Now that the new programme is in place, I want it to be a new start, for Greece and for the euro area as a whole.

Let us be very honest: We are only at the beginning of a new, long journey.

For Greece, the key now is to implement the deal which was agreed. There has to be broad political ownership for this.

I had the leaders of all the mainstream Greek political groups in my office before the final agreement was concluded. They all promised to support this agreement, and they gave first proof of their commitment when they voted for the new programme and for the first three waves of reforms in the Hellenic Parliament. I expect them to stand by their word and deliver on the agreement – whoever governs. Broad support and timely delivery of the reforms is what Greece needs, so that confidence can return both among the Greek people and to the Greek economy.

The programme is one thing, but it is not enough to put Greece on a path of sustainable growth. The Commission will stand by Greece to make sure the reforms take shape. And we will assist Greece in developing a growth strategy which is Greek owned and Greek led.

From the modernisation of the public administration and the independence of the tax authority, the Commission will provide tailor-made technical assistance, together with the help of European and international partners. This will be the main task of the new Structural Reform Support Service I established in July.

On 15 July, the Commission also put forward a proposal to limit national co-financing in Greece and to frontload funding for investment projects short of liquidity: a €35 billion package for growth. This is urgent for recovery after months of financial squeeze. This is money that will reach the Greek real economy, for businesses and authorities to invest and recruit.

The Commission worked day-in, day-out to put this on the table. National Parliaments met several times throughout the month of August. I therefore hope that the European Parliament will also play its part, in line with previous commitments. Our programme for growth in Greece has been on the table of this House for two months. If adopted, it will still take several weeks until the first euro will reach the real economy of Greece.

I call on you to follow the example of the Council, which will agree on this growth programme by the end of this month.

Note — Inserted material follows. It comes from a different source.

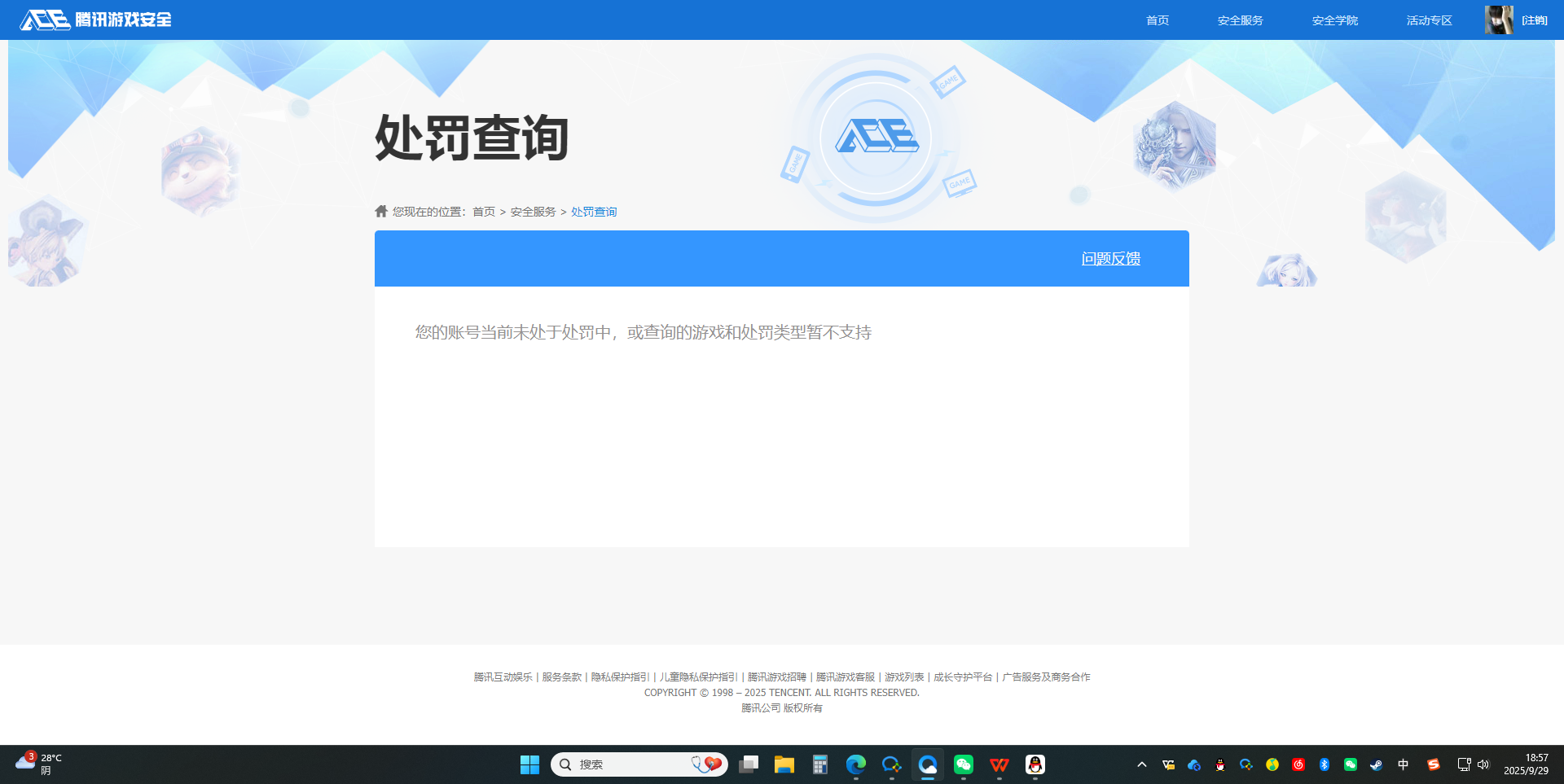Open WeChat from the taskbar

click(x=964, y=764)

The European Parliament should be at least as fast as the Council on this.

I said I wanted the new programme to be a new start not just for Greece but for the euro area as a whole, because there are important lessons we need to draw from the crisis that has haunted us for far too long.

The economic and social situation speaks for itself: over 23 million people are still unemployed today in the European Union, with more than half without a job for a year or more. In the euro area alone, more than 17.5 million people are without a job. Our recovery is hampered by global uncertainties. Government debt in the EU has reached more than 88% of GDP on average, and stands at almost 93% in the euro area.

The crisis is not over. It has just been put on pause.

This is not to say that nothing is happening. Unemployment figures are improving, GDP is rising at its highest rate for years, and the financing conditions of households and companies have recovered significantly. And several Member States once severely affected – like Latvia, Ireland, Spain and Portugal – which received European financial assistance are now steadily growing and consolidating their economies.

This is progress but recovery is too slow, too fragile and too dependent on our external partners.

More fundamentally, the crisis has left us with very wide differences across the euro area and the EU as a whole. It has damaged our growth potential. It has added to the long-term trend of rising inequalities. All this has fuelled doubts about social progress, the value of change and the merits of belonging together.